Sunset at Ste. Luce. We wait for the choir to arrive. Take a deep breath: it will soon be here.
Angel Choir
(on seeing the Northern Lights at Ste. Luce-sur-mer)
Sonnet
Listen to the choristers with their red and green voices.
Light’s counterpoint flowering across this unexpected son et lumière,
we tremble with the sky fire’s crackle and roar.
Once upon another time, twinned with our heavenly wings,
we surely flew to those great heights and hovered in wonderment.

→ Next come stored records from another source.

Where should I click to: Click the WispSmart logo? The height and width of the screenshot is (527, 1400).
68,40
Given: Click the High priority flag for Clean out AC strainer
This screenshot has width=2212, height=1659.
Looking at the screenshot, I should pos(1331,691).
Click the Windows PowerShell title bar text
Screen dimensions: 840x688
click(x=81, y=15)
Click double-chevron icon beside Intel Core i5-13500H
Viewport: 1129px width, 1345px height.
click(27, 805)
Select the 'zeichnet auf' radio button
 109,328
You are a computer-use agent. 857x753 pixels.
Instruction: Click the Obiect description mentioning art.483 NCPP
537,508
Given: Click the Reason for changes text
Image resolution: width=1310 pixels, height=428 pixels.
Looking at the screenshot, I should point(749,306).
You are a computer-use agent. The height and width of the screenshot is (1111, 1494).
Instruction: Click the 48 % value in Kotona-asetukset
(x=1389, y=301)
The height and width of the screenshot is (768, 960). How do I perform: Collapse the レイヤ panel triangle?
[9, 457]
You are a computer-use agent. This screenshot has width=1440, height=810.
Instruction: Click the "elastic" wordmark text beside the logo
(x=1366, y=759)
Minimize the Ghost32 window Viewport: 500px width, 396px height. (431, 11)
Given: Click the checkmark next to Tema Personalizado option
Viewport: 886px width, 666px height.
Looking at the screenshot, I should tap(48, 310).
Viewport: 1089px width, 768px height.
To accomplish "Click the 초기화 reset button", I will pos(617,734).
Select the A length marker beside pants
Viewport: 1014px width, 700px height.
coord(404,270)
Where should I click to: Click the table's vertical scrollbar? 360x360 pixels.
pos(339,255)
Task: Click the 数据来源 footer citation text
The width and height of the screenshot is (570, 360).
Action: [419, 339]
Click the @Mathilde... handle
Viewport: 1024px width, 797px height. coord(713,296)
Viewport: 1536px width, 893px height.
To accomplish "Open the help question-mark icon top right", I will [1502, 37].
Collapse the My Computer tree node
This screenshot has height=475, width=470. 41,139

Now, wingless, our earthbound feet are rooted to the concrete.
If only our hearts could sprout new wings and soar upwards together.
The moon’s phosphorescent wake swims shimmering before us.
The lighthouse’s finger tingles up and down our spines.
Our bodies flow fire and blood till we crave light, and yet more light.
We fall silent, overwhelmed by the celestial response.
When the lights go out, hearts and souls are left empty.
Leaving the divine presence is a gut-wrenching misery.
Abandoned, hurt and grieving, we are left in darkness.
Comment: The Spanish mystics, St. John of the Cross, and St. Teresa of Avila, wrote, in the sixteenth-century, about the ‘dark night of the soul’. That dark night also arrives when the communion with the spiritual finishes and the communicants are left alone, in their loneliness, abandoned to their earthly selves. To leave the divine presence is a heart-breaking, gut-wrenching misery. To turn from the marvels of nature can produce lesser, but still deeply moving feelings of grief and sadness. The secret is to preserve that joy and to carry it with us always, warm, in our hearts. Doing so makes the pain of separation much more bearable.